Buy Sell Agreements
Designing a business continuation plan is an important step to ensuring a client’s company remains intact at retirement, death or other triggering event. Whether you leave the business by choice or by chance, you can try to exit the business on track and provide for your family’s future. By arranging a buy-sell agreement utilizing life insurance, you can protect yourself, the company shareholders, and your family.
When a buy-sell arrangement is funded with life insurance, the policy owner (normally a co-owner of the business or the company itself) makes use of the coverage proceeds to buy out the business interest of another owner who retires, becomes disabled, or dies. Or, if you choose to retire, the cash value of the life insurance coverage may be accessed by way of partial withdrawals and policy loans to offer a down payment to help in funding the buyout of your share of the business. Cash values could also be accessed by taking loans and withdrawals from the policy. Loans and withdrawals could generate an income tax liability, decrease available cash value and reduce the death benefit or cause the policy to lapse.

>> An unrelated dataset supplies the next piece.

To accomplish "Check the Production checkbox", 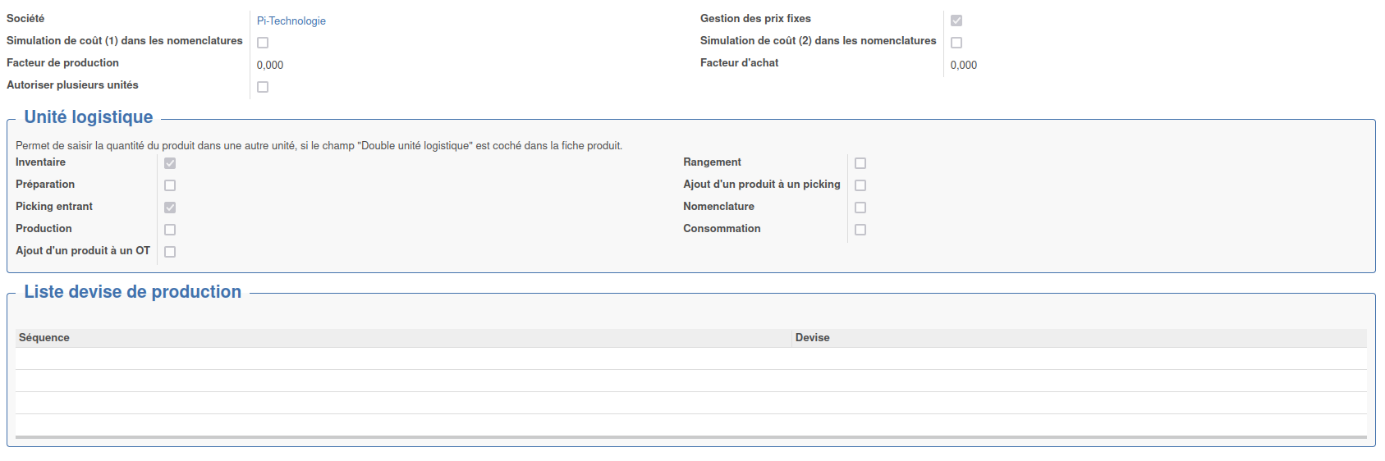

A well-constructed buy-sell agreement anticipates how the worth of a business could change over time and provides for appropriate changes in the amount of the buyout price. The amount of life insurance could be designed to vary with the buyout value, so you are always correctly covered.
Funding Buy-Sell Arrangements
Buy-sell agreements need a funding mechanism to make sure cash is available to carry out the agreement if a triggering event happens, with out causing financial hardship to the parties involved. Even the most carefully drafted buy-sell arrangement might show useless if there are not any funds to buy the deceased owner’s interest. Several funding methods apart from life insurance are available, but all have disadvantages:
Using funds from present working capital to fund an installment buyout might restrict the company’s means to operate and will be costly because each dollar paid for the business interest is a nondeductible after-tax dollar. As well as, these funds would stop if the business were to fail.
Borrowing funds from a third party will result within the total amount paid for the company being much greater than the acquisition price, with the ultimate price relying on the rate of interest and length of the loan. In addition, a lender is probably not willing to lend funds to the business at the very time those funds are wanted – when an shareholder dies.
A sinking fund is a viable resolution when a shareholder is uninsurable. One concern with this method is that it may take years to build the required funds, but the death of the shareholder or other triggering events could occur at any time. Additionally, a sinking fund is pricey because deposits are made with personal or business after-tax dollars. Earnings on the fund may be decreased by income taxes.
Using Life Insurance to Fund a Buy-Sell Agreement
Life insurance coverage is potentially the least costly technique of funding a buy-sell agreement which makes the required dollar obtainable at the actual time funds are most wanted (at the death of an shareholder). Some benefits of funding a buy-sell arrangement with life insurance could include:
Cash is instantly available to the entity or its surviving owners to buy the deceased owner’s interest. This also potentially generates supplemental income to the deceased sharholder’s family or could help pay estate settlement taxes.
Death benefit proceeds from the life insurance coverage are generally income tax free (e.g. absent a transfer for value), and if correctly structured, may be free from estate taxes. It is important to note that the beneficiary may be subject to state income taxes and the federal alternative minimum tax. For insurance policies issued after August 17, 2006, IRS 101(j) provides that death benefits from an employer-owned life insurance policy are income taxable in excess of premiums paid, unless an exception applies and certain notice and consent requirements are met before the policy is issued. Please consult your tax or legal advisors for more information. Moreover, life insurance owned by a C-corporation could subject the company to the alternative minimum tax
No monetary strain on the buyer at the time of purchase. Receipt of the death profit proceeds permits the satisfaction of the obligation under a buy-sell agreement while releasing company cash flow and personal funds for different endeavors.
Cash value accumulations can be utilized as a considerable down payment in the occasion of other triggering events, equivalent to disability or retirement.
For additional information on Buy Sell Arrangement it is important to speak with an experienced advisor.